His idiosyncratic signature style is instantly recognizable: often focused on spindly human and animal figures, Giacometti created many haunting works, including famous pieces such as Man Pointing, City Square I, The Chariot and The Walking Man. His sculptures are ethereal, wintry explorations of figure and form that became less surrealist, but physically larger and thinner, after the Second World War.
In 2018 the Institut Giacometti – home of the artist’s collection and custodians of his legacy – enlisted Goppion’s services. This project involved the design and built of a large glass panel, to protect a painstaking reconstruction of Giacometti's workshop assembled within the Institut’s beautiful art-deco building. The angular panel, comprising two types of glass, was partly constructed along a staircase that allows visitors to view the workshop in its entirety.
The other side required a ‘Pull & Slide’ opening system to allow Museum staff ready access. It was aesthetically imperative that we created something that was fully secure but also both accessible and completely invisible – maintaining the integrity of this unique view that transports us into Giacometti’s bygone workspace.
We were reminded of our brush with Giacometti more recently, in 2020. This time we worked on a project with the Museum Guarnacci, in Volterra, Italy. Among the Museum display cases we produced for this venerable European institution was a protective showcase for a truly iconic piece of Etruscan votive art – the Ombra della sera (meaning ‘Shadow of the evening’).
Image © Mario Ciampi
This bronze statue was made in the third century BCE, and it’s not hard to see why it is often said to have been a major influence on Giacometti's style.
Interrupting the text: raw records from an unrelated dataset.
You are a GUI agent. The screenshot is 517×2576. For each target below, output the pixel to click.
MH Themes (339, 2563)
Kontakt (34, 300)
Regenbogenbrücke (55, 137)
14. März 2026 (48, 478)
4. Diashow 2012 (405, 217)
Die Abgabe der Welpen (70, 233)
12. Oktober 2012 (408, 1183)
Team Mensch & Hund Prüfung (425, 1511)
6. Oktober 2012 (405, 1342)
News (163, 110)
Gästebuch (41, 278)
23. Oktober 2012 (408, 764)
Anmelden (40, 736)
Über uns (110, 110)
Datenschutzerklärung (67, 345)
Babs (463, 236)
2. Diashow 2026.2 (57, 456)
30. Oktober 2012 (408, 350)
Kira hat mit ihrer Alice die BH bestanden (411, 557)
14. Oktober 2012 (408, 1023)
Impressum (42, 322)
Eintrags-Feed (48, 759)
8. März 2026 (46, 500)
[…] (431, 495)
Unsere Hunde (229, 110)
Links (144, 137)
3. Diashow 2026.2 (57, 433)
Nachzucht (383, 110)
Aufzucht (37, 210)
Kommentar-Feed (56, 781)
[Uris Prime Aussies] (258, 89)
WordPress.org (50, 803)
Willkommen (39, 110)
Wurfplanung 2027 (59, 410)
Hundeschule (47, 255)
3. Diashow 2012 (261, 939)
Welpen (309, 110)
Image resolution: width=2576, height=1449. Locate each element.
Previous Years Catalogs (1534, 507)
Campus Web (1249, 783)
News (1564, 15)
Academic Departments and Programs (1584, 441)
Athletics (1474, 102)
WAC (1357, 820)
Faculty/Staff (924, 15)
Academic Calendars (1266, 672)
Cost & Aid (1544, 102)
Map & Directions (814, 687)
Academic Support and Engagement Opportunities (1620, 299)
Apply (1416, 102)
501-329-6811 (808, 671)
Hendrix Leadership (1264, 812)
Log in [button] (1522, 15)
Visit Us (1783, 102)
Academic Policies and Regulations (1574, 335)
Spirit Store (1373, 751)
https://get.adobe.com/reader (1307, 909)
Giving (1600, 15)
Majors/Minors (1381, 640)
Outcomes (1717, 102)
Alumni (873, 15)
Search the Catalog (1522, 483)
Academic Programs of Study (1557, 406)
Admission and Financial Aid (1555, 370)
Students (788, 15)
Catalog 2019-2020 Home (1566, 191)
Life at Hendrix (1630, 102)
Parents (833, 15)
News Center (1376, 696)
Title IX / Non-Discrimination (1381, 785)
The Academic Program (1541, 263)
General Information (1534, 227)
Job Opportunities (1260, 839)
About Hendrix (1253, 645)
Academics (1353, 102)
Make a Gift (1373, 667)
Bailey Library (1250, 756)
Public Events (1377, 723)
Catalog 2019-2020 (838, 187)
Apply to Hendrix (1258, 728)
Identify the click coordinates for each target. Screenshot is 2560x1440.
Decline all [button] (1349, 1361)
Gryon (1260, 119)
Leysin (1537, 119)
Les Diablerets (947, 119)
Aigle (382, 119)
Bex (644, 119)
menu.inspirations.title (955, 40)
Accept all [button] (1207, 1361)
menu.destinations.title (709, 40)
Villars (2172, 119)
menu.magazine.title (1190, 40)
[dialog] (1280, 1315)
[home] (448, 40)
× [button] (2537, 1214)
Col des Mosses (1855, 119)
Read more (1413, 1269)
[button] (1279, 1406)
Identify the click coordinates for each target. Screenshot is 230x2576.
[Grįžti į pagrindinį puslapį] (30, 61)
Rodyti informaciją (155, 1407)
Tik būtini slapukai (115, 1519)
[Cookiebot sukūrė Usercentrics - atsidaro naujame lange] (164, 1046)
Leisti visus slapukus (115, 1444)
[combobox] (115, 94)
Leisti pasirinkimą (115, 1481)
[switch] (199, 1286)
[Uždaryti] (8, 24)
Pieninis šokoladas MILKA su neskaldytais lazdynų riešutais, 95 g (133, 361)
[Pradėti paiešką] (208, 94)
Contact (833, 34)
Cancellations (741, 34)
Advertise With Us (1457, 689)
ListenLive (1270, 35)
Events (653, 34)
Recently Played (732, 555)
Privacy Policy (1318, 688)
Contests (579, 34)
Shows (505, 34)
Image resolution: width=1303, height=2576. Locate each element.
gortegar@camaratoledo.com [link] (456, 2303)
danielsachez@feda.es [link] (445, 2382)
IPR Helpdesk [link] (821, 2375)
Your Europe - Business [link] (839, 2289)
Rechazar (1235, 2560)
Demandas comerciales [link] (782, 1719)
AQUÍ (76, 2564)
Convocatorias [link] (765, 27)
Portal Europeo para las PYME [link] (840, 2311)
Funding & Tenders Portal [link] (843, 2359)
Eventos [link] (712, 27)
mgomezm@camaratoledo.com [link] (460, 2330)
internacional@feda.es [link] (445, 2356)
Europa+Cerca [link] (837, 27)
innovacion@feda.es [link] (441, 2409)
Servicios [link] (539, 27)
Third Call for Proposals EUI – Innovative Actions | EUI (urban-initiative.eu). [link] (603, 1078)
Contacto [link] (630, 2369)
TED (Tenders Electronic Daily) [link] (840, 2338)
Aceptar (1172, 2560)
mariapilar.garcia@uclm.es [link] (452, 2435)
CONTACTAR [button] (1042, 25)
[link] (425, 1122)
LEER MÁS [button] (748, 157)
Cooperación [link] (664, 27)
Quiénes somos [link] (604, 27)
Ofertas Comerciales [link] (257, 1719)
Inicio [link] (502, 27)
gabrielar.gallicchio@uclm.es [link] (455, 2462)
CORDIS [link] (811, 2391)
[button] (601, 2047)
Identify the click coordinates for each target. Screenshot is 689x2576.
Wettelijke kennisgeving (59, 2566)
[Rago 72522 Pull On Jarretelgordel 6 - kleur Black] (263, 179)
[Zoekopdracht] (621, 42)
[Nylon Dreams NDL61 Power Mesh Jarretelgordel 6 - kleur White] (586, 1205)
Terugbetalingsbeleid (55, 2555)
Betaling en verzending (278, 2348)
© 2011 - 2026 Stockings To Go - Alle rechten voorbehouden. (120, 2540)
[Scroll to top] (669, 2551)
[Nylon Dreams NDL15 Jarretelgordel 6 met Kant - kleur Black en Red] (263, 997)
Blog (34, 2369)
Elongated and ethereal, it immediately reminds the onlooker of the shadow cast by a human figure at sunset.
Working face-to-face with this precious ancient object, we were reminded once more of our brush with the great sculptor, and how his life’s work had been shaped by a fascination with ancient and tribal art, and the perceptions they draw from deep within us. It is probably this evocation of otherness that makes Giacometti's work so memorably enigmatic: once seen, never forgotten.